___ Data for this task

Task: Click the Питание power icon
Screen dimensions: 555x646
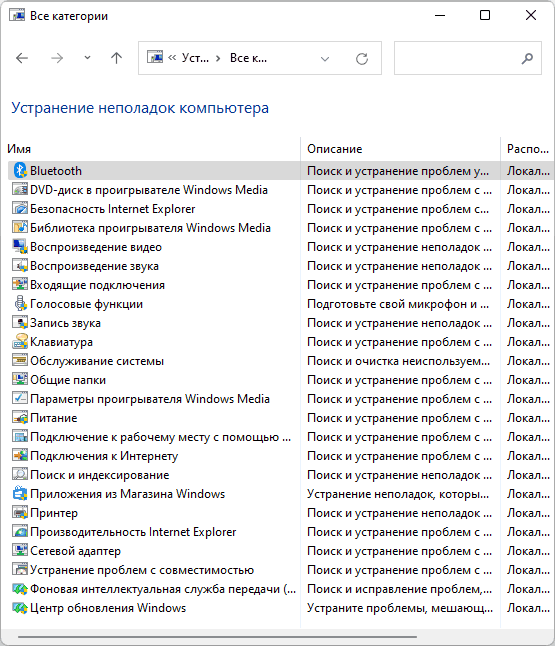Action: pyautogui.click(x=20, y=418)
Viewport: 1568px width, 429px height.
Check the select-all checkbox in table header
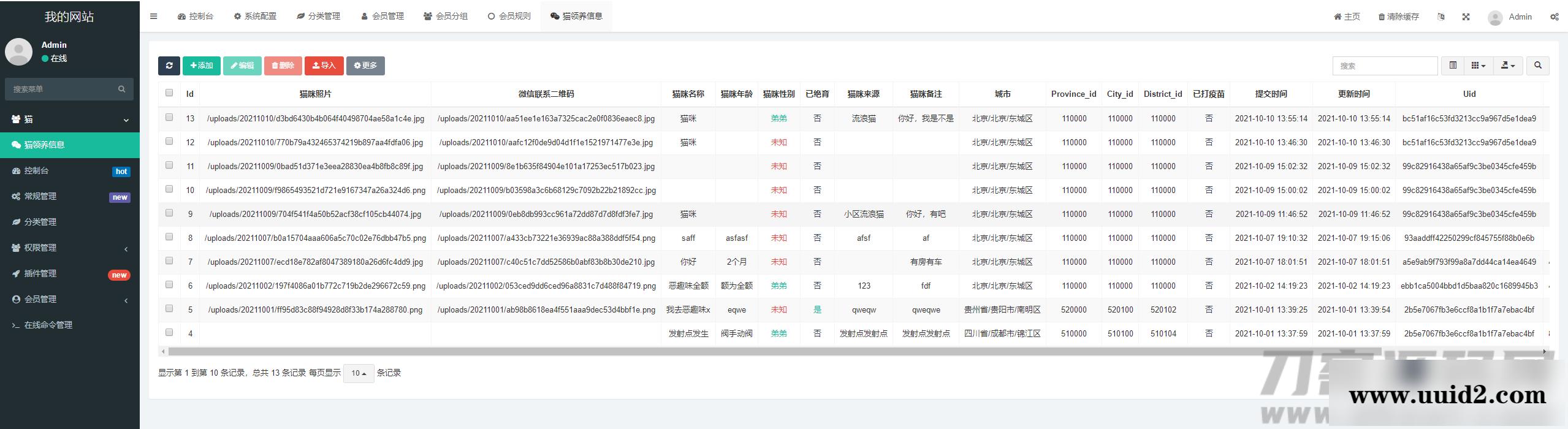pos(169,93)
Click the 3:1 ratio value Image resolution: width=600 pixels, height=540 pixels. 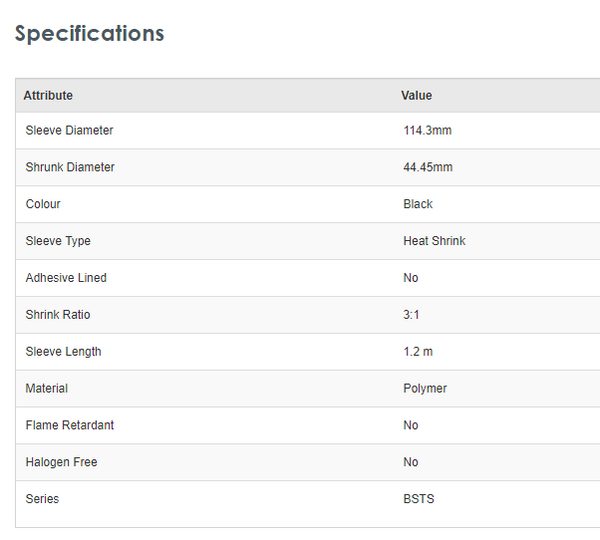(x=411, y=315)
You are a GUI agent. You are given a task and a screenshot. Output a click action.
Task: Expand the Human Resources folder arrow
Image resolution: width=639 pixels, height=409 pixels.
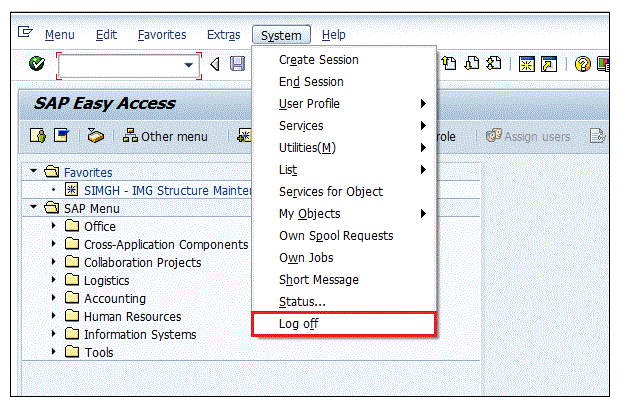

______

Task statement: What you return must match, line for line, the records from the line containing "Task: Expand the Human Resources folder arrow" through their end, with both ends included and no pictures.

Solved problem:
Task: Expand the Human Resources folder arrow
Image resolution: width=639 pixels, height=409 pixels.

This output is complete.